Tropa de héroes

Crítica de Ezequiel Boetti - Página 12

Celebración de las barras y estrellas

Hace poco, el crítico y director Nicolás Prividera publicó un texto en el sitio Conlosojosabiertos.com en el que señalaba al punto de vista como la principal razón de la fría recepción estadounidense de Detroit. “No se trata sólo de que los guardianes del orden son ahora los villanos, sino de que sus víctimas son aquí los héroes”, escribió el responsable de M y Tierra de los padres, para luego afirmar que lo que más molesta de la recreación de Kathryn Bigelow de los disturbios raciales y la represión policial en 1967 en esa ciudad es “que la crudeza ya no se aplica a los terroristas, sino que el trabajo represivo está exento de toda nobleza”. Como para corregir esa bienvenida subversión, Tropa de héroes advierte desde su título que se inscribe en el largo linaje de relatos en los que la valentía, el compañerismo, la nobleza y el amor por la patria, la familia, la libertad y la democracia vuelven a vestir uniforme. Y no cualquier uniforme, sino el verde fajina de las Fuerzas Especiales estadounidenses.

• _MATERIAL DE ESTUDIO_

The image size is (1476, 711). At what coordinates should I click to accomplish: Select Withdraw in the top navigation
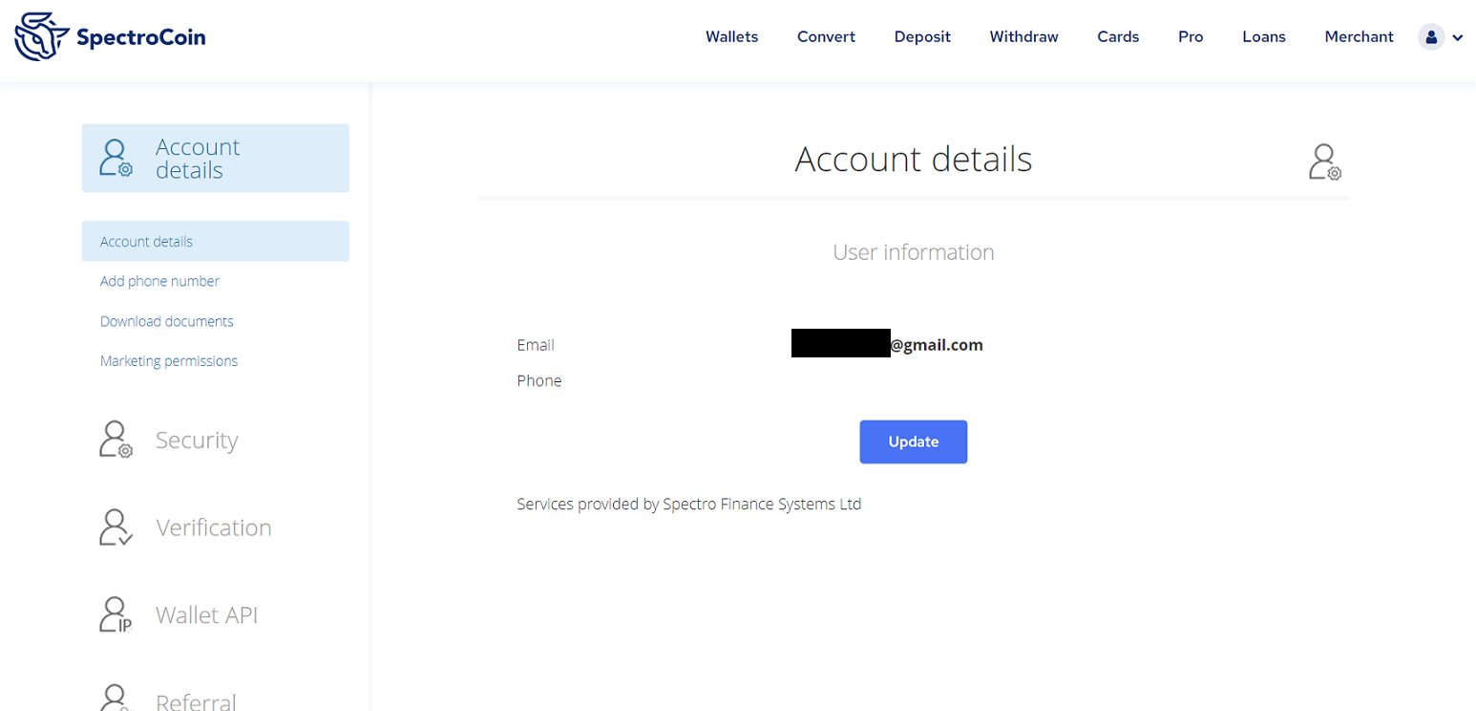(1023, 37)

---

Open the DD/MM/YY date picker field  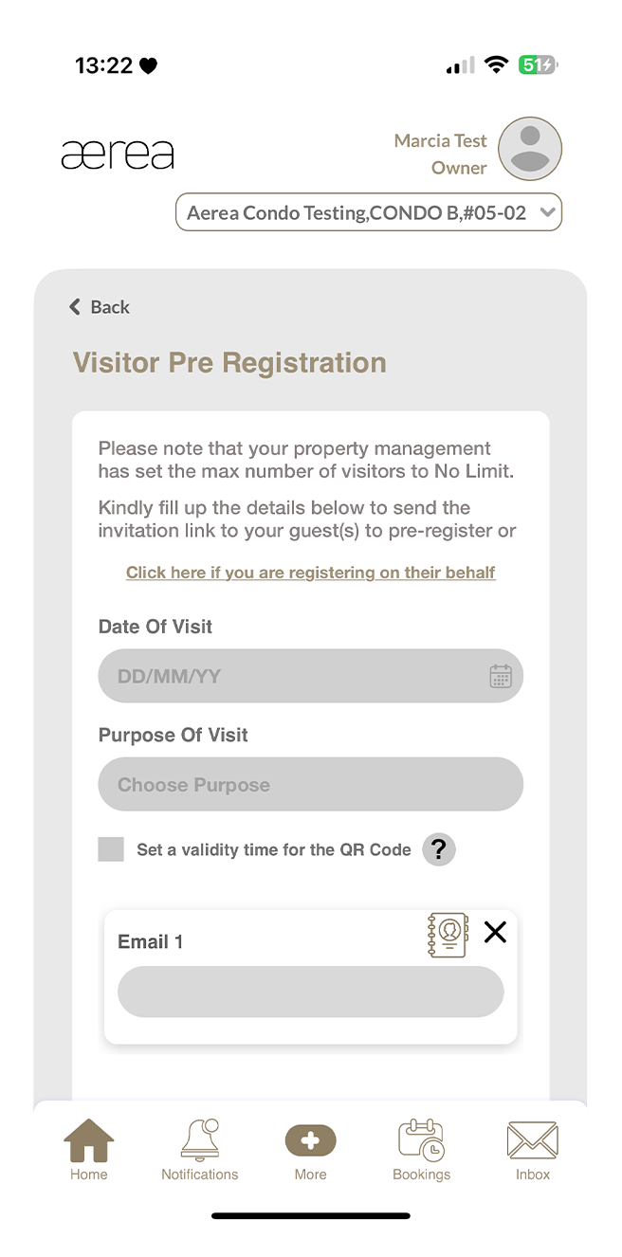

• _CONSIGNA_
Retoma la crítica de la película Tropa de héroes y continúala a partir de su última oración.

• _RESPUESTA_
Pensada para la contemplación embelesada de Trump y Homero Simpson, Tropa de héroes tiene su principal problema no en su carácter patriotero –de ninguna película, per se, lo es–, sino en la tenacidad burda y subrayada para poner los elementos del relato al servicio de esa hipótesis, clausurando cualquier interpretación distinta a la de los guionistas. Acá los doce muchachos “fuertes” del título original se meten en el desierto afgano a dispararle a cualquier cosa con turbante porque ellos, la inmensa otredad que para Hollywood son los talibán, se lo buscaron poniendo una bomba en el Word Trade Center en 1993 y derribando las Torres Gemelas en 2001, tal como marca la secuencia de apertura. Tan malos son que, en un clásico ejemplo de la parte por el todo, el único “enemigo” que abre la boca lo hace para ordenar la ejecución de una mujer acusada de enseñarle a leer a una chica de ocho años.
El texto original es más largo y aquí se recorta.